Once we navigated our way back to the entrance it was time to eat, almost. We made one last stop at Linh An Tu Pagoda before doing so. This made sense as the pagoda was immediately next door to the falls, and would likely take only a few minutes. The pagoda is nicknamed the 'Happy Buddha Pagoda" and for the first few minutes of our visit, I wasn't quite sure why. We started by entering the main hall which was filled with three enormous statues of Buddha, sandwiched between two more statues both displaying multiple arms. Although the main hall was impressive I've recently caught the 'Templed out" bug that hits many SE Asian travelers, honestly, I'm surprised I even took my shoes off to go inside. Around the corner, however, sat the Happy Buddha himself and he sure was a site to see, not only was he sitting there with a huge grin on his face he was also colored a lovely teal, not your everyday choice.

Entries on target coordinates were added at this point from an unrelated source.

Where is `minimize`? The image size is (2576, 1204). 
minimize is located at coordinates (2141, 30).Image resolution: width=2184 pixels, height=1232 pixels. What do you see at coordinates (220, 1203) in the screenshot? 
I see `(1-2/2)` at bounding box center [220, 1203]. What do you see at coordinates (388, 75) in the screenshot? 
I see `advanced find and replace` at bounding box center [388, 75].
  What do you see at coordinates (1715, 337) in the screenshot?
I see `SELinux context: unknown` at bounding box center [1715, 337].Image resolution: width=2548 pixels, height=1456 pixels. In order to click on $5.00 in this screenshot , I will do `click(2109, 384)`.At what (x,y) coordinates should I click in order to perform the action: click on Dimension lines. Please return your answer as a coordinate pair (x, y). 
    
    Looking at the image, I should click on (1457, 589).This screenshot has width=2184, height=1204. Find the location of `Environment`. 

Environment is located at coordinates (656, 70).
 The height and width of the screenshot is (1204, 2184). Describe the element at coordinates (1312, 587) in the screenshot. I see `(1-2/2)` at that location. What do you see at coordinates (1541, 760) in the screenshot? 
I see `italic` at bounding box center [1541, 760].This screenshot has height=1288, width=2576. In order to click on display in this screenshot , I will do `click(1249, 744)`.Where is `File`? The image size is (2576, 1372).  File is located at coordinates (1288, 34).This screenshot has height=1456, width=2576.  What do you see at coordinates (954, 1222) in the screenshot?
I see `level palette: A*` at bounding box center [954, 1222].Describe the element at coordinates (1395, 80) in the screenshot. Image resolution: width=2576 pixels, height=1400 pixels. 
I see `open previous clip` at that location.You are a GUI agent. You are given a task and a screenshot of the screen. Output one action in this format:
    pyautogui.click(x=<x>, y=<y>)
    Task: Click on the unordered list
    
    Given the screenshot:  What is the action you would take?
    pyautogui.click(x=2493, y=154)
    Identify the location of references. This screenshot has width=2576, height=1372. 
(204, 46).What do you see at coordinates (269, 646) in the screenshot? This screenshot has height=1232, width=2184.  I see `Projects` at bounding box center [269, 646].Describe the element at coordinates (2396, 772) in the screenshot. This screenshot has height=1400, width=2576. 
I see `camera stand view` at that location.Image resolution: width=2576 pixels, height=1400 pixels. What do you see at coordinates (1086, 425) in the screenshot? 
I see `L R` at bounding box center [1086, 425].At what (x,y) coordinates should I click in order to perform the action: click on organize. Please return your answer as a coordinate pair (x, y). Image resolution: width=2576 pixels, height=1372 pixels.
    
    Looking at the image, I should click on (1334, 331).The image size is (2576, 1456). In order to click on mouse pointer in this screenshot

Having seen everything promised to me (except the cricket farm) it was finally time for lunch, and oh was I hungry. To be honest Vietnamese food has not been hitting home runs with me, so I was a bit skeptical as to what was in store, but I kept my hopes high. I was asked if I preferred rice or noodle and knowing the countries specialty went with the later of my two options. We pulled into an unassuming Pho shop, ordered two fish dishes and waited patiently. Thankfully my noodle soup was one of the best I'd been served thus far in Vietnam and I finished the entire thing feeling quite content, especially with a price tag of 25,000 dong (just over $1).
I was warned that I'd either love it or hate it. For some Vietnam is a food and adventure paradise while others just can't seem to find their grove. With a turbulent history and remains of division between north and south, it's an interesting place to say the least.